• [Task directions]: Find each line in the rows below that contains the string "height", with case counting, and copy every such line.

• [Data shown]:
━━━━━━━━━━━━━━━━
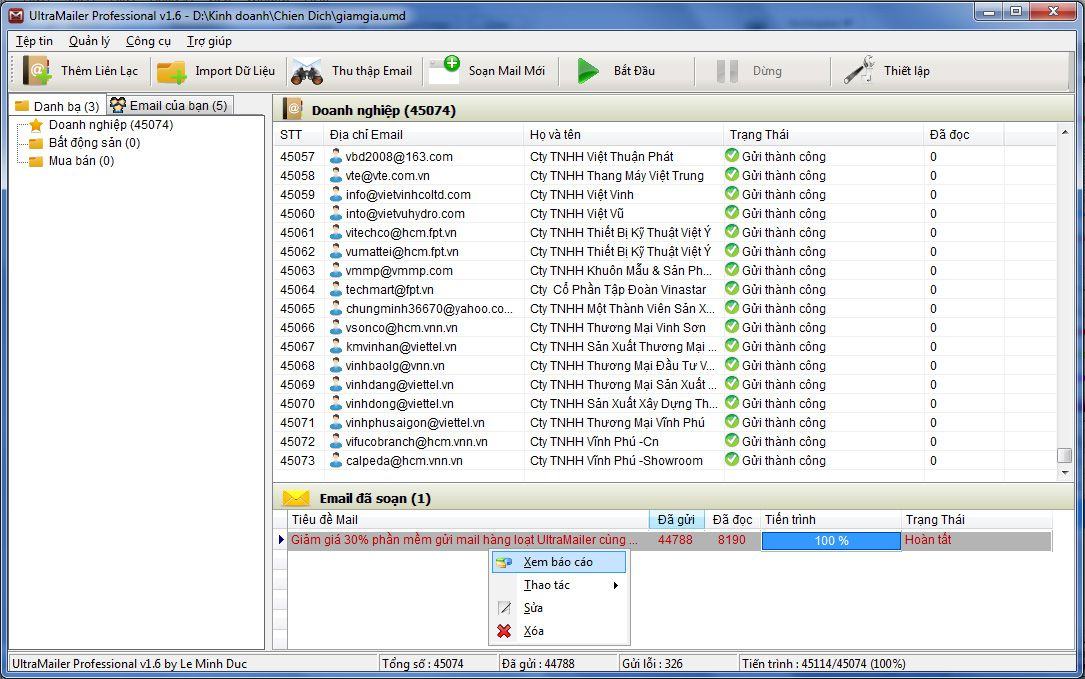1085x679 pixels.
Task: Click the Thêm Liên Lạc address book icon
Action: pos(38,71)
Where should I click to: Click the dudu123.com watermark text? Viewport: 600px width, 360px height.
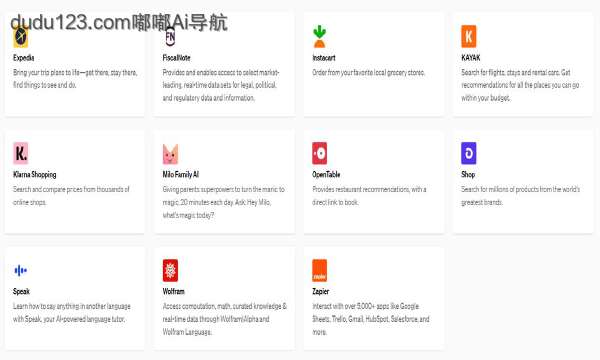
━━━━━━━━━━━━━━━━
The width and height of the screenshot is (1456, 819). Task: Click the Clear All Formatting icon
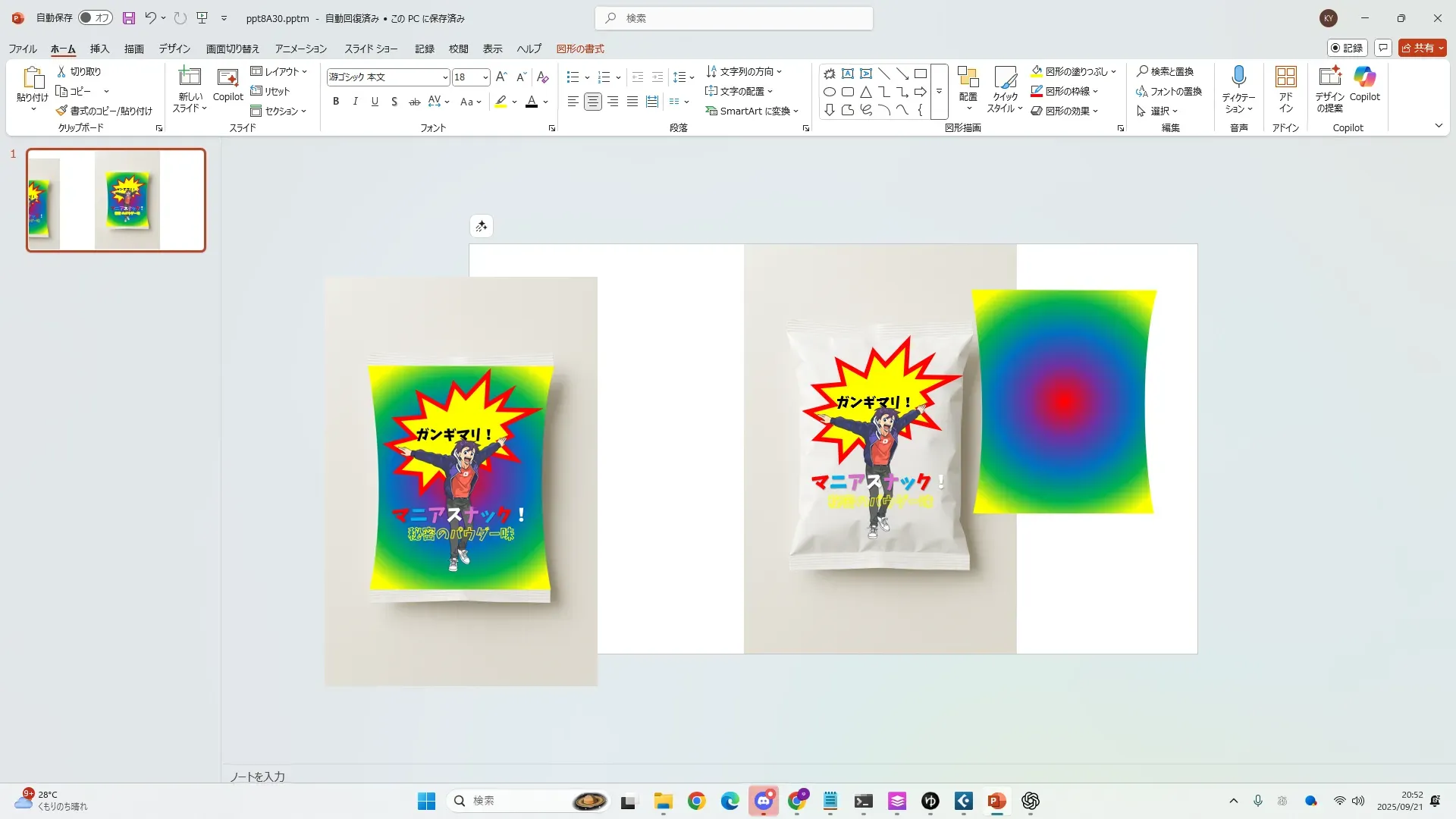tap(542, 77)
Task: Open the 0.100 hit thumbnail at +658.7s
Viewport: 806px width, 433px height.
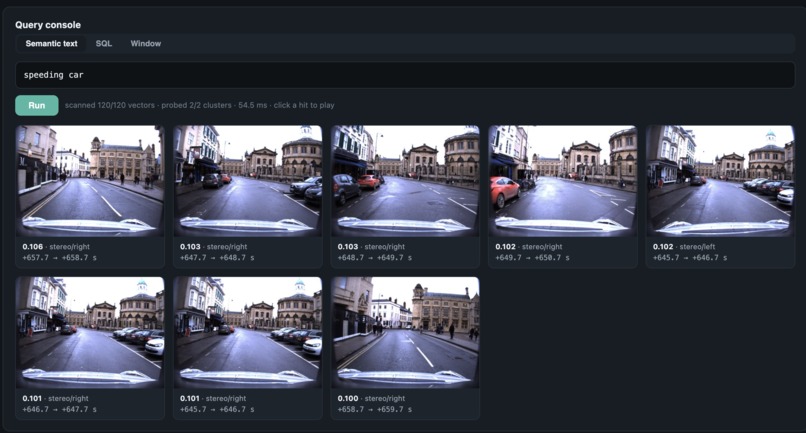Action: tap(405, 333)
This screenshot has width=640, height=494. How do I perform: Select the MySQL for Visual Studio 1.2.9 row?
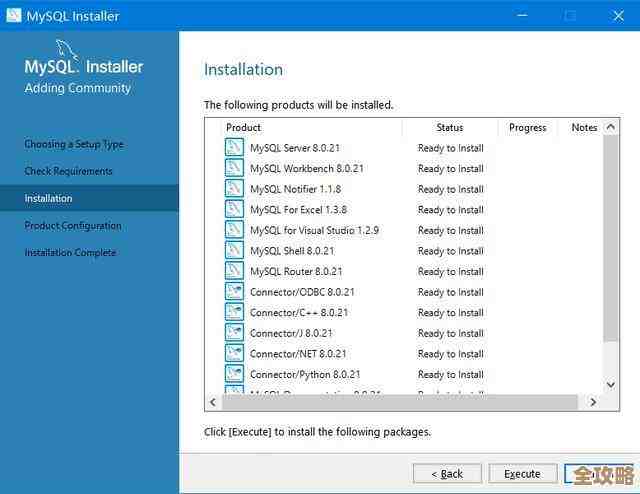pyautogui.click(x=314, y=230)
━━━━━━━━━━━━━━━━
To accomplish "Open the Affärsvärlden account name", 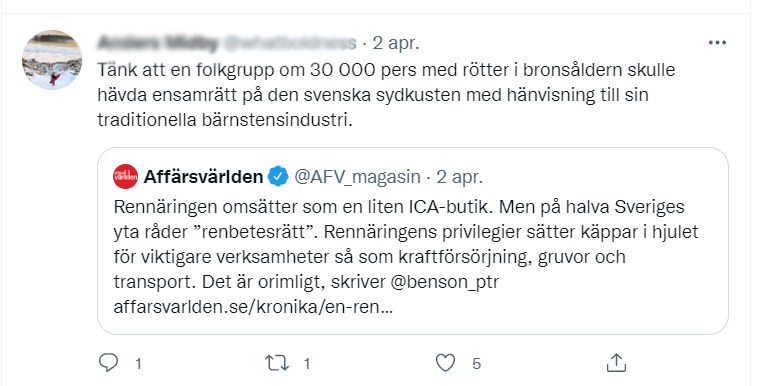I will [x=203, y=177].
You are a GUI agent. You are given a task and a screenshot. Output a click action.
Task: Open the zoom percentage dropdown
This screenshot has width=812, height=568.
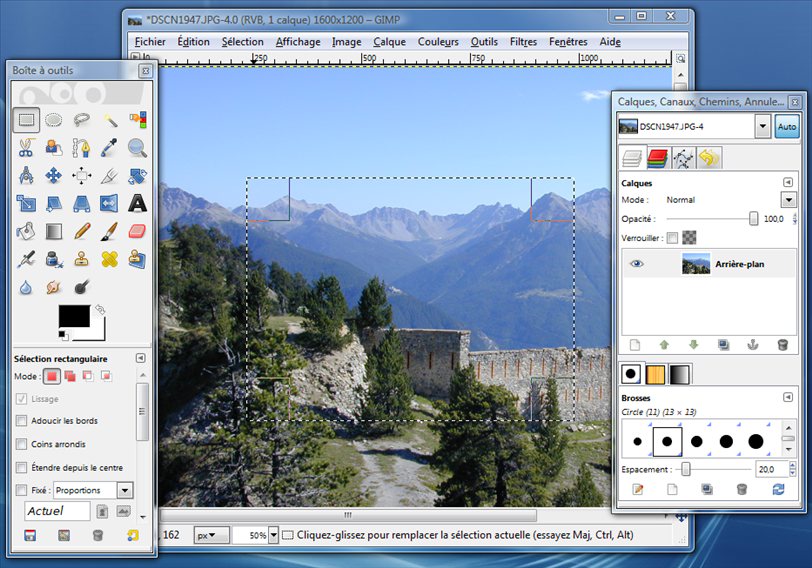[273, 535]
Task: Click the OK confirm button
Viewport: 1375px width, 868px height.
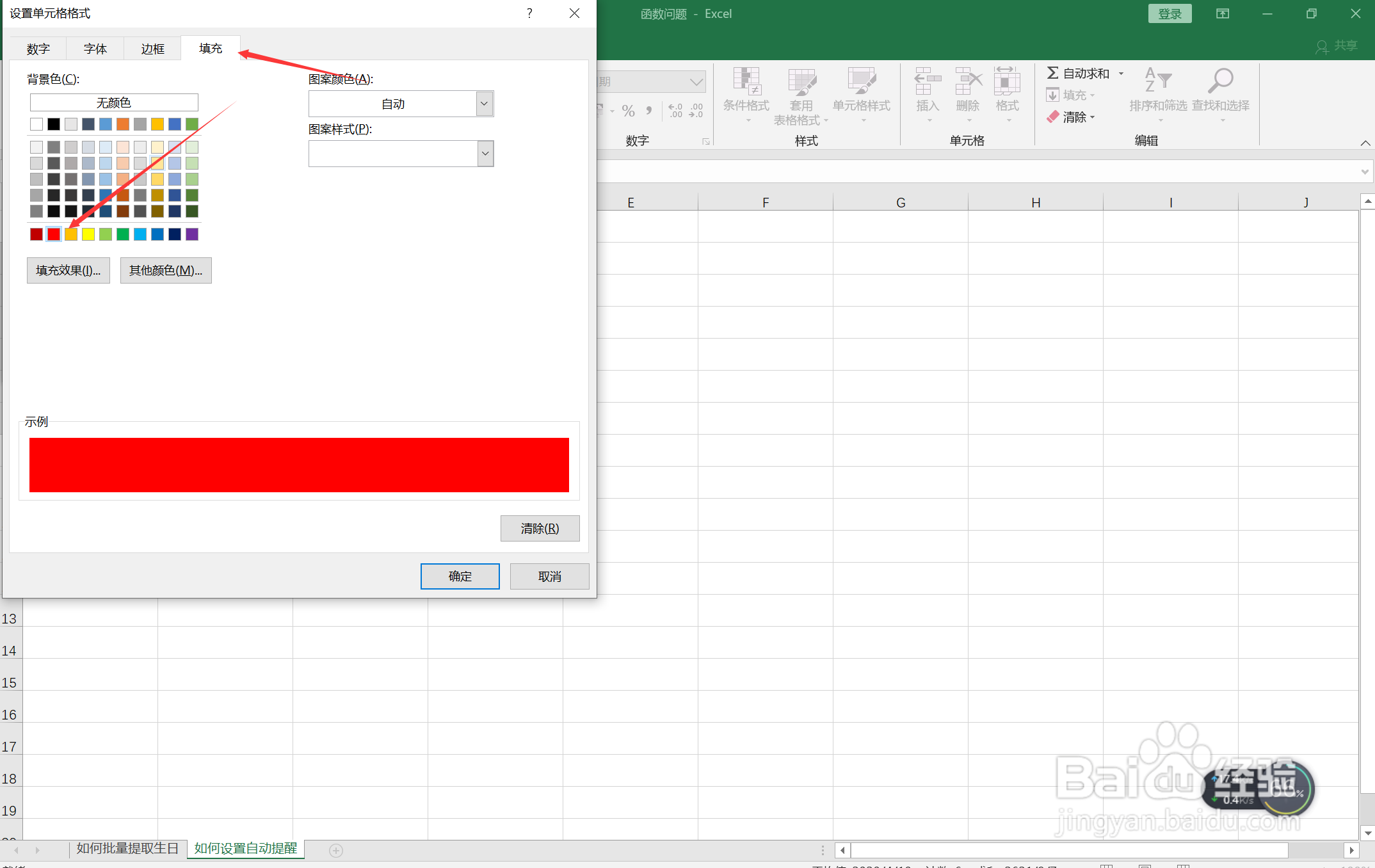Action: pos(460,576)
━━━━━━━━━━━━━━━━
• [Result of this exercise]:
Where should I click to: Click the dudu123.com watermark text? Viewport: 600px width, 360px height.
The width and height of the screenshot is (1456, 819). Task: Click the Clear All Formatting icon
Viewport: 806px width, 433px height.
This screenshot has width=640, height=494. How do I perform: Select the MySQL for Visual Studio 1.2.9 row?
This screenshot has width=812, height=568.
Viewport: 1375px width, 868px height.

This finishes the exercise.